D’autres documents suggèrent que le ministère de la Justice israélien a incité NSO à modifier la formulation de documents judiciaires laissant penser que l’État d’Israël était bien client de NSO et utilisateur du logiciel espion Pegasus. Ainsi, un document de mars 2020, produit par les avocats de NSO pour demander le classement de la plainte de WhatsApp, a-t-il été modifié par NSO. Les références à l’utilisation par Israël du logiciel espion Pegasus y ont été supprimées.

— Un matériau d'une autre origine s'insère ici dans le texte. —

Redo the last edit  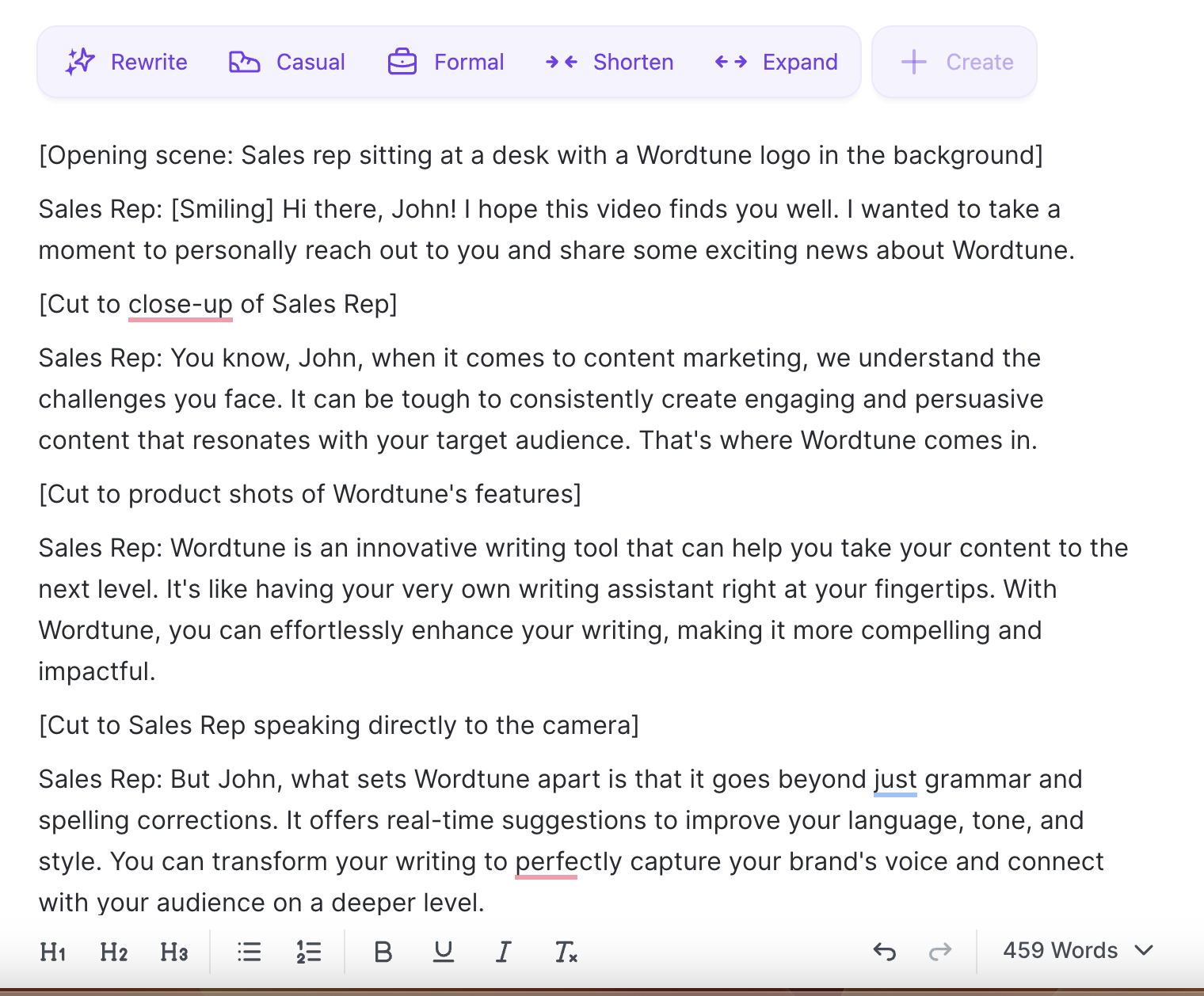pos(939,951)
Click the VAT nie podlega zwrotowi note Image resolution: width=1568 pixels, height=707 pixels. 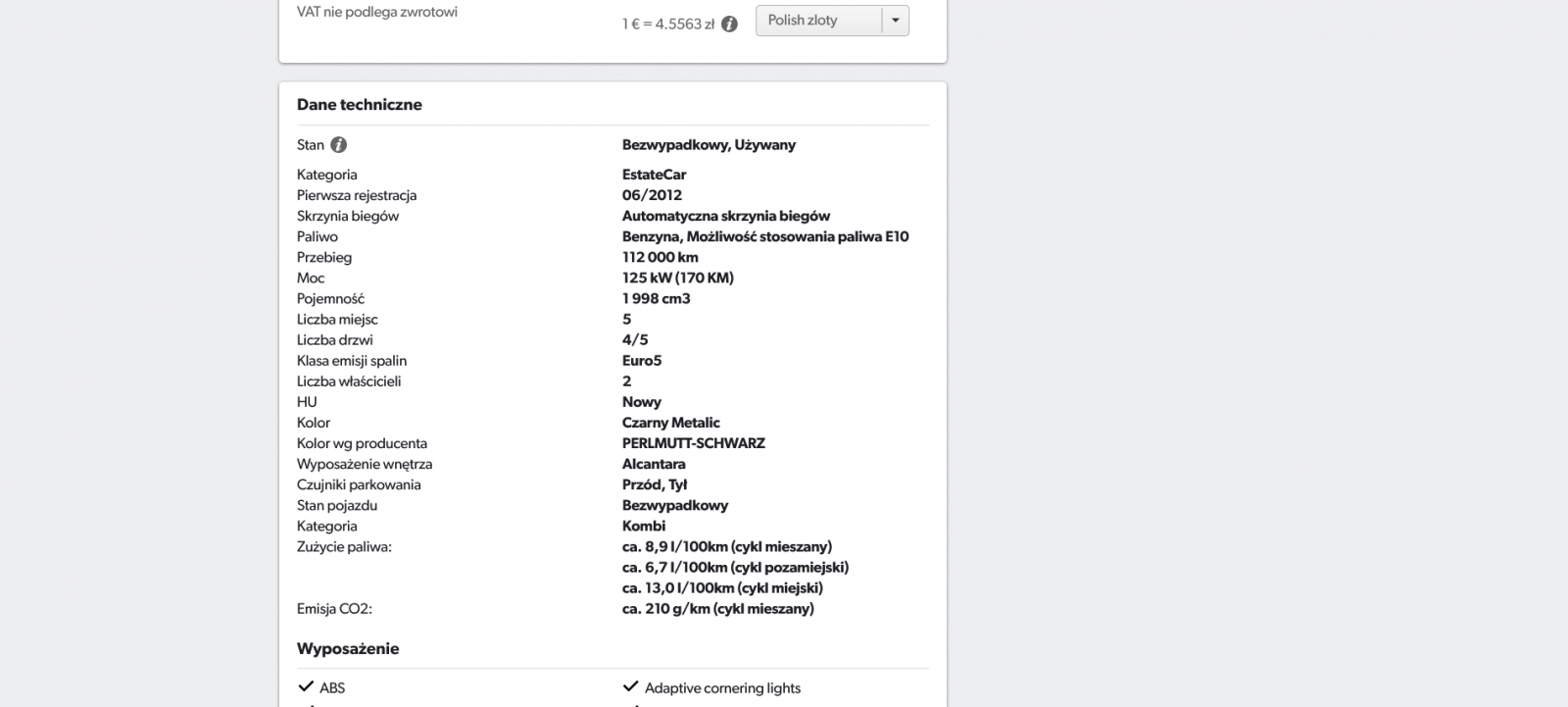pos(377,12)
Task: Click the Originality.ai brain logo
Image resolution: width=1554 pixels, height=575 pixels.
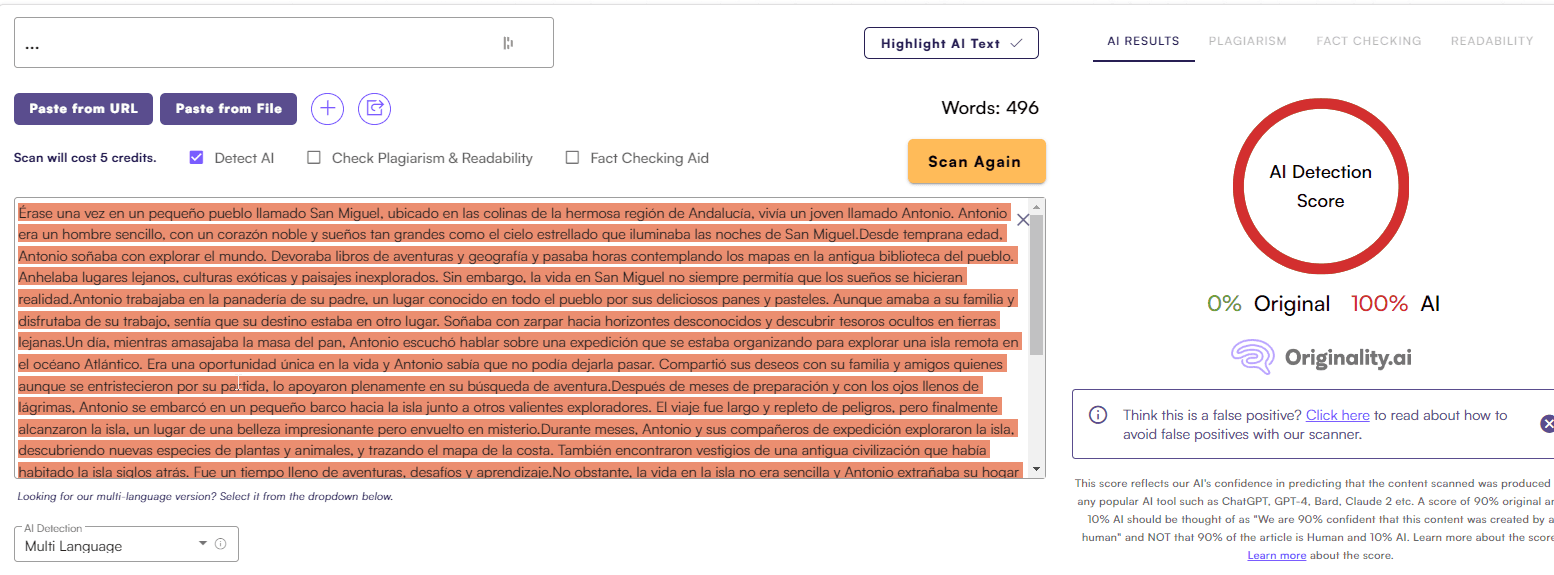Action: [1252, 357]
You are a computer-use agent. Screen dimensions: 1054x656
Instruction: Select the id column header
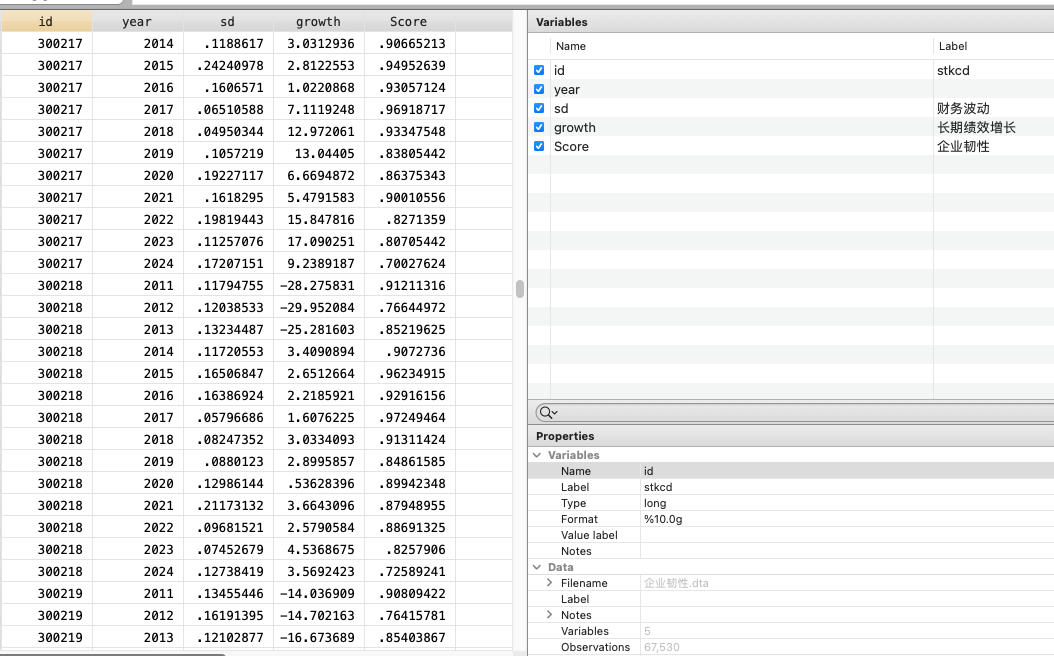pyautogui.click(x=46, y=21)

En juillet 2021, Forbidden Stories et la cellule investigation de Radio France étaient à l’origine du Projet Pegasus sur cet outil d’espionnage massif des téléphones portables. Nous avions découvert que des proches de Jamal Khashoggi, un journaliste saoudien assassiné le 2 octobre 2018 par les services secrets saoudiens à Istanbul, avaient été ciblés par le logiciel. Or, dans un document de 2020 – auquel des hauts fonctionnaires du Ministère israélien de la Justice semblent avoir eu accès – le conseil juridique de NSO s’inquiète que des informations confidentielles soient dévoilées lors de la pré-enquête de la justice américaine dans le dossier WhatsApp / NSO. Et justement, il cite à ce sujet “le meurtre de Khashoggi” . Le gouvernement israélien savait donc, vraisemblablement, un an avant nos révélations, que Pegasus pouvait être relié au meurtre de Khashoggi. A cette époque, le premier ministre Benyamin Netanyahou était mobilisé pour normaliser les relations entre son pays et l’Arabie saoudite. A coup sûr, la révélation de tels soupçons aurait été préjudiciable aux deux pays ainsi qu’à l’image d’Israël.

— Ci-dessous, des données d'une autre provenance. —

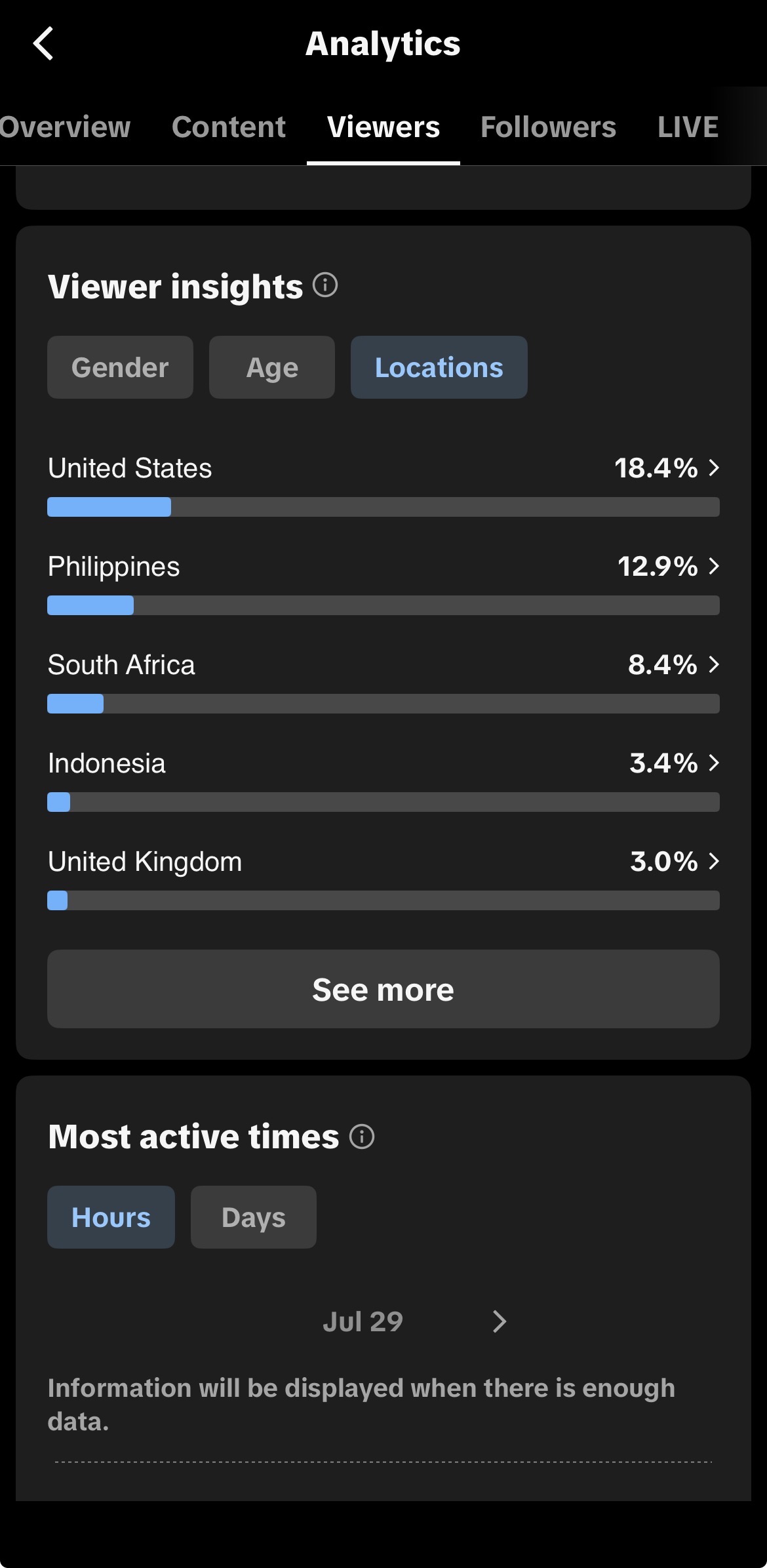Click the United States percentage bar
The height and width of the screenshot is (1568, 767).
(384, 507)
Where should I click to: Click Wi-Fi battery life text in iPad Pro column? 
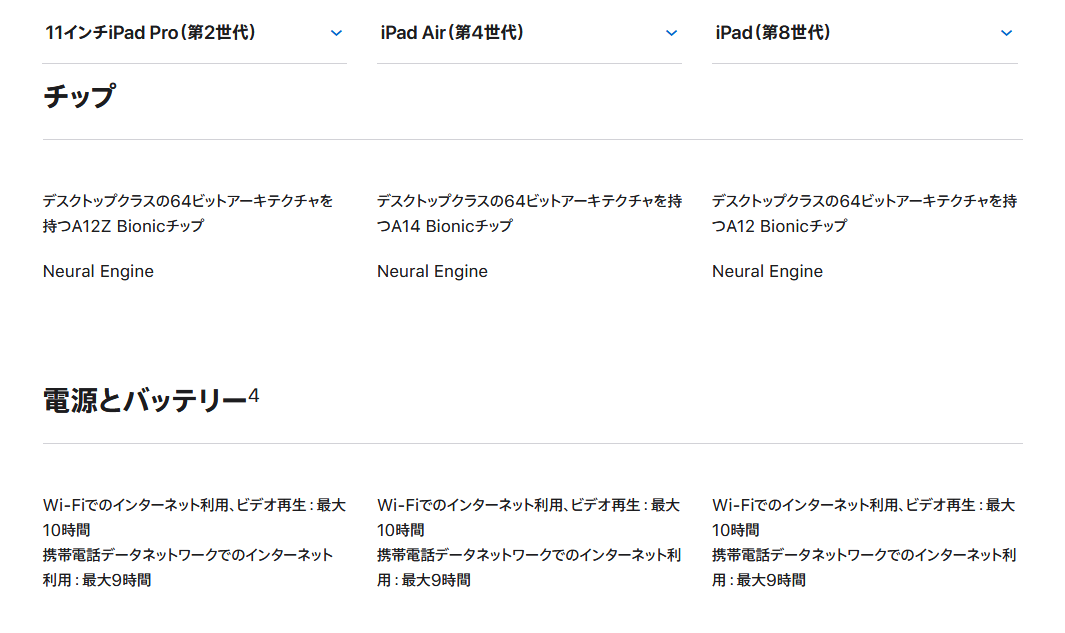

Forbidden stories et ses partenaires, dont la cellule investigation de Radio France, ont contacté NSO. Selon son vice-président chargé de la communication, “NSO, en tant qu’entreprise respectueuse de la Loi, ne peut apporter de commentaires à [nos] questions”. Également sollicité, le ministère israélien de la Justice nous répond qu’il : “rejette les affirmations selon lesquelles il aurait agi, d’une manière ou d’une autre, dans le but de nuire ou de faire obstacle à la procédure judiciaire évoquée dans [nos] questions”.